WINNIPEG/TORONTO (Reuters) - Depressed Canadian oil prices are forcing energy companies to use their shares as a currency to fund acquisitions, but investors have been hard to win over to the strategy.

Canadian oil producers face a dwindling amount of capital willing to invest in the sector, leaving many with a stark choice, said Eric Nuttal, senior portfolio manager at Ninepoint Partners, which owns shares in MEG Energy (MEG.TO), Baytex and Athabasca Oil (ATH.TO).

“Do you increase in scale and get your market cap above $1 billion to get on the radar screen? Or do you just throw in the towel?”

Many are scaling up.

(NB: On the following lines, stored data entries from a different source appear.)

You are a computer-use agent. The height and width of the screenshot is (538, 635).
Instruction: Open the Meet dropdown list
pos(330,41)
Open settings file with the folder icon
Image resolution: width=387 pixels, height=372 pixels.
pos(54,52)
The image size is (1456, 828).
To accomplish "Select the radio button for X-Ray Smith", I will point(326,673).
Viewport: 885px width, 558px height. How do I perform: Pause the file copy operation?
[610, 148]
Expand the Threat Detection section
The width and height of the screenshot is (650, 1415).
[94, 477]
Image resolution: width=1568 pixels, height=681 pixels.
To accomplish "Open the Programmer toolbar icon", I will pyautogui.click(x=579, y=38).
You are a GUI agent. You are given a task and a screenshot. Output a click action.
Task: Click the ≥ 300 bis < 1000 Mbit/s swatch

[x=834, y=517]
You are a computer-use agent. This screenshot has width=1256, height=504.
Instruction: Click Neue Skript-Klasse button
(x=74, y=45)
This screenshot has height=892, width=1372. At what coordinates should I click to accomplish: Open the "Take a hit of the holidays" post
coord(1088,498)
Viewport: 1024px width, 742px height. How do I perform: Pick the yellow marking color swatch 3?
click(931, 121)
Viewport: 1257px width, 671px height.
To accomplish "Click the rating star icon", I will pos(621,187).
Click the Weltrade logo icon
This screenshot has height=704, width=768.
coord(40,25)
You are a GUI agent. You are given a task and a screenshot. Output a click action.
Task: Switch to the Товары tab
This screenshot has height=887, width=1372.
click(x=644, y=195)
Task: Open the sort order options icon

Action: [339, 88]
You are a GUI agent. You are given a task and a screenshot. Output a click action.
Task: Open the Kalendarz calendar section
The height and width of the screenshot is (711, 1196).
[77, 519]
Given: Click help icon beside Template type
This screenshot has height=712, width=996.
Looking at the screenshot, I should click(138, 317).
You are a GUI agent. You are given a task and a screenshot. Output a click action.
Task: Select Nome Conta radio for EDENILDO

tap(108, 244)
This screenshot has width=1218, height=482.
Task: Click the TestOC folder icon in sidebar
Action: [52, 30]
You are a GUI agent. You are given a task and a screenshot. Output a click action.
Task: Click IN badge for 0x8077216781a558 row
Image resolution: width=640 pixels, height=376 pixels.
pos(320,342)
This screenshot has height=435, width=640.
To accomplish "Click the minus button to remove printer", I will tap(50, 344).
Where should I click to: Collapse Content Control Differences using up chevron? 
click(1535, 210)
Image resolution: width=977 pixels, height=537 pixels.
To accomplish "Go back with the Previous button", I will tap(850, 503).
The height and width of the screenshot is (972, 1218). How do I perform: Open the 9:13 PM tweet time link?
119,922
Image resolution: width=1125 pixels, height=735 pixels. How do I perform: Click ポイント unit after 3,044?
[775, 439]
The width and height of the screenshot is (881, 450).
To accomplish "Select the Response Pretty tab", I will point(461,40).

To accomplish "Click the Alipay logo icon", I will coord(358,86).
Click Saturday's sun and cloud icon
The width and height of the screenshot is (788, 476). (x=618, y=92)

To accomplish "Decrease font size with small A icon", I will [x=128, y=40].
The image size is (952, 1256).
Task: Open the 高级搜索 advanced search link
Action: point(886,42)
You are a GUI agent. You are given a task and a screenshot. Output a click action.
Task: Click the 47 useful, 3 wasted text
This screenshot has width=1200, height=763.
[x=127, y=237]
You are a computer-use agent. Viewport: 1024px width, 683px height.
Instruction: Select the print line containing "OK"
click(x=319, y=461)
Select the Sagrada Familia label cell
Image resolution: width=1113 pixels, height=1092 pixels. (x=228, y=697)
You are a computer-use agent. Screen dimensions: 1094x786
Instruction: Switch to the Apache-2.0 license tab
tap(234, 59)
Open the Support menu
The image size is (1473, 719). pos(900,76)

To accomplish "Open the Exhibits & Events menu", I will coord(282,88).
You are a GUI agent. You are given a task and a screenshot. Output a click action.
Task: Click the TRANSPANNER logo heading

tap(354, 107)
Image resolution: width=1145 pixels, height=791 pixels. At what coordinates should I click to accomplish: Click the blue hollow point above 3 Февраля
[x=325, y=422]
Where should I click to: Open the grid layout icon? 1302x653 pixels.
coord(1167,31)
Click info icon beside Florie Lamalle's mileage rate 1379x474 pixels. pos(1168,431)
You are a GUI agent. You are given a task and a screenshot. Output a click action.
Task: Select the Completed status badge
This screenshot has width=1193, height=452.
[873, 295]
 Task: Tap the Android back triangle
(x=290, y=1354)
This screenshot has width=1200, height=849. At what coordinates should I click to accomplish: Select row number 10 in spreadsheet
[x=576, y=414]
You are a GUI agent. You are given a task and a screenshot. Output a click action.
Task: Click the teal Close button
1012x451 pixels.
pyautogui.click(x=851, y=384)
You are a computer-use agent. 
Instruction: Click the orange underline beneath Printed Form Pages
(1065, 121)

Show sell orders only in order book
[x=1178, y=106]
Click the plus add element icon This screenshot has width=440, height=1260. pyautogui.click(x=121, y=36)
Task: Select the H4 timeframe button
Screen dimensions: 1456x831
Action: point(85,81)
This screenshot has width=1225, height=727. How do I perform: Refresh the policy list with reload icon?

The result, Nuttall said, will likely be more deals into early 2019, and a shrinking number of small-cap Canadian oil producers in the long term.

The Canadian oil patch has made 29 deals so far in the second half, worth $9.5 billion, the busiest half-year period for deals since the first half of 2017, according to Cormark Securities data.

“When you get into a period of such volatility, I think any kind of M&A is very difficult because revenues are certainly challenged.”

Shareholders are mainly interested in companies that pay dividends or buy back shares, said Cormark analyst Amir Arif.

“It’s almost like you can’t win if you’re a Canadian energy company,” said Janan Paskaran, a partner at Torys LLP who provides M&A advice to energy companies. “It’s hard to invest within Canada, and it’s tough to get investor support when you expand outside.”

“People are saying, ‘let’s not spend any capital.’”

On Tuesday, Trinidad Drilling (TDG.TO) shareholders rejected a friendly stock deal to sell to Precision Drilling Corp (PD.TO), choosing instead the certainty of a cash offer from Ensign Energy Services (ESI.TO). [nL4N1Y24UP]

Swiss-based IPC’s shares have traded more in line with the industry since the steep sell-off last month when it announced its purchase of BlackPearl Resources (PXX.TO), and investors generally support the deal, said CEO Mike Nicholson.

“We’re now well positioned for the recovery over the next two to three years,” Nicholson said in an interview from Geneva. “Should we start to see (Canadian) pipelines and crude-by-rail improve, I think there’s a huge amount of upside now in our share price.”